Blender Foundationは7月15日、Epic MegaGrants基金より合計120万ドル(約1億3000万円)の支援金を受け取ることを発表した。Epic MegaGrantsは3月のGDC(Game Developers Conference)にてアナウンスされた、総額1億ドル規模の基金。前身となる資金援助プログラムUnreal Dev Grantsによる総額500万ドルの資金支援が今年3月に終了し、支援活動の次なる一手として支援金総額を倍にし、設立された。

支援対象となるのは、Unreal Engineを使って制作されるプロジェクトや、Unreal Engineとの関係性を問わずオープンソースによる3Dコンテンツ制作のための機能強化を図っているデベロッパー、クリエイター、ツール開発者など。各対象者/組織への支援額は5000ドルから50万ドルまで幅がある。ゲームに関わる作品やツールである必要はなく、映画・放送・ライブイベントといったエンターテインメント事業や、Unreal Engineを使った革新的な企業プロジェクトを幅広くカバーしている点も特徴のひとつである。

今回Epic MegaGrantsの支援対象となったBlender Foundationは、フリー&オープンソースの3DCG制作ソフトウェア「Blender」を開発している非営利団体。3Dグラフィック、アニメーション、エフェクト、そしてゲーム制作に用いられるさまざまなツールを提供している。
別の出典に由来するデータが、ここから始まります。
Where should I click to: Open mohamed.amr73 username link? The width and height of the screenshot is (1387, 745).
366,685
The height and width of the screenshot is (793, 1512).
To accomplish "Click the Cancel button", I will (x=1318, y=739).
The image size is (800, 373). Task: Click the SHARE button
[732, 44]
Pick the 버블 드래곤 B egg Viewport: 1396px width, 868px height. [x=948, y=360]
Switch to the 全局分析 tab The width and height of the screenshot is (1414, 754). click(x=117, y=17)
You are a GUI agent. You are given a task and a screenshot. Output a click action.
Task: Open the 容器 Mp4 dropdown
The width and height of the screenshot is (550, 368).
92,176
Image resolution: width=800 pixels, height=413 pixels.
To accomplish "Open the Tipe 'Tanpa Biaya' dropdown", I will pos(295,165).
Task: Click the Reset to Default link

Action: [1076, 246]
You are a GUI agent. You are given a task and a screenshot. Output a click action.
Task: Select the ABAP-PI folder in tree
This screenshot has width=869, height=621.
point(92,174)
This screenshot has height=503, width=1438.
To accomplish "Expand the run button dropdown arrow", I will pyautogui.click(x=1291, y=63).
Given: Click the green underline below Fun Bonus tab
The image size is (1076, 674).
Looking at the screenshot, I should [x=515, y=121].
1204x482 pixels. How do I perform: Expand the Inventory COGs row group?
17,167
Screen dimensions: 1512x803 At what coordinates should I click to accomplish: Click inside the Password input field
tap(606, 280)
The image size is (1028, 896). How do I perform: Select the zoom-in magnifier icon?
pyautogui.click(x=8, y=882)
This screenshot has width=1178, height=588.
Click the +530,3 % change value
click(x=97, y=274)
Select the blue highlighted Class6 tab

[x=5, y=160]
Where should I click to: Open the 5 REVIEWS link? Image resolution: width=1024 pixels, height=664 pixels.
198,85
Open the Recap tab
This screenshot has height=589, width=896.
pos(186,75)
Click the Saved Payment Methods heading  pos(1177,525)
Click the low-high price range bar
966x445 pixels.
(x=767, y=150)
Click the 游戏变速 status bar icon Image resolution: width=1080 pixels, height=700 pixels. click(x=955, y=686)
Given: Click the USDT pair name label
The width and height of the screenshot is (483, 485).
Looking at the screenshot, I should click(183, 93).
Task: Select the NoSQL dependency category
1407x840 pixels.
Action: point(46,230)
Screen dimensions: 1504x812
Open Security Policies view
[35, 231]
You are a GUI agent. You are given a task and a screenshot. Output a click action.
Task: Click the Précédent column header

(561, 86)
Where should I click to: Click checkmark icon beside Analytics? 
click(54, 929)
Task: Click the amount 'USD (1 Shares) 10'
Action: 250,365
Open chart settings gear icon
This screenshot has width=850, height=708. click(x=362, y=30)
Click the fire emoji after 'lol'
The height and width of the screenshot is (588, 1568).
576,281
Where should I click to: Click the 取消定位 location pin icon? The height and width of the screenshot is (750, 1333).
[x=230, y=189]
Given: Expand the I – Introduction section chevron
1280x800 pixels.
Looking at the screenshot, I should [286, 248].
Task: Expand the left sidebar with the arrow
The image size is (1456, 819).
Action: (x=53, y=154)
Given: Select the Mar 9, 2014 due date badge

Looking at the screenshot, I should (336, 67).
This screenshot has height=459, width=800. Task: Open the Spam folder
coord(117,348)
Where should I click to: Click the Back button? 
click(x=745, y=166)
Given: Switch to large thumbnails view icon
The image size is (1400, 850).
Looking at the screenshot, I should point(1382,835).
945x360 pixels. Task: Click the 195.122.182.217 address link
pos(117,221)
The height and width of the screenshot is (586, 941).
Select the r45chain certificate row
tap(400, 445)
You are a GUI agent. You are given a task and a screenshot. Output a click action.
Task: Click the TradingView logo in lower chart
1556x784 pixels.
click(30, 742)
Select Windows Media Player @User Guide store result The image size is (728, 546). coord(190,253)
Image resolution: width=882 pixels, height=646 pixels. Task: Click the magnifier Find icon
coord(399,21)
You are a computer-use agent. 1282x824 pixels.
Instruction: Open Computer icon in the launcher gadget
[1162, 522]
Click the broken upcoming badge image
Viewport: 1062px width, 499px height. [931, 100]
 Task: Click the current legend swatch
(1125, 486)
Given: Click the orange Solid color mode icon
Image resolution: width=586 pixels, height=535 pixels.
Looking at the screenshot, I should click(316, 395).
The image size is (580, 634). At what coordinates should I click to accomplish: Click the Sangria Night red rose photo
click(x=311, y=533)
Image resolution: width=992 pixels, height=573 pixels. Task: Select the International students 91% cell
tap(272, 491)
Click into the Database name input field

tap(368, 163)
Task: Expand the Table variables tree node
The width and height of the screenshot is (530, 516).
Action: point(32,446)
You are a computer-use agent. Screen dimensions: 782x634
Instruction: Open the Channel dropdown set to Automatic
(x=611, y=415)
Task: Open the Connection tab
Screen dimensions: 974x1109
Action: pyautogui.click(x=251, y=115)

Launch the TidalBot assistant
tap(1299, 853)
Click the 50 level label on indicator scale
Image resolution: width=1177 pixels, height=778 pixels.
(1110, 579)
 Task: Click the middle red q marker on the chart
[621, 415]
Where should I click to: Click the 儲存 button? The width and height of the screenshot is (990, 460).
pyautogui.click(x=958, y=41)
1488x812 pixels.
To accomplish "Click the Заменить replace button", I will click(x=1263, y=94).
無料ということで、モデリングなどにチャレンジする際には、まずここから始める人も多い。Steamからも日本語版が利用可能である。

Epic MegaGrantsは今後3年間に渡り合計120万ドルの支援金を提供することで、Blenderのツール開発に貢献。Blender Foundationの創設者であるTon Roosendaal氏は、「Epic MegaGrantsのおかげで、私たちの組織が新人教育やコーディネーションの改善、そしてコード品質向上のために最善手を尽くせるよう、多額の投資が可能となります。その結果、業界からより多くの方々が私たちのプロジェクトに貢献してくれるようになるでしょう」と今回の発表にあたりコメントしている。

※Blender 2.8でつくられたアニメーション

Epic MegaGrantsはこれまでに、MR(複合現実)ヘッドセット「Magic Leap One」の開発者向け無料配布を支援(Magic Leap)。ゲーム作品としては、昨年の東京ゲームショウにて公開されたPS4向けのガンアクションゲーム『GUNGRAVE G.O.R.E』が支援対象として認定されている。個別のゲームプロジェクトから制作ツール、ハードウェアまで、幅広く支援しようとしていることがうかがえる。

なおEpic Gamesは、Epic MegaGrantsとは別途、投資会社のInteractive Gaming Venturesと提携し、Unreal Engine 4を採用するタイトルへの資金援助を2018年8月に発表している。毎年経験豊富なインディーデベロッパーを2〜3チーム選定。1プロジェクトにつき100万〜500万ドルの資金援助を、7年間にわたって行うという計画だ(関連記事)。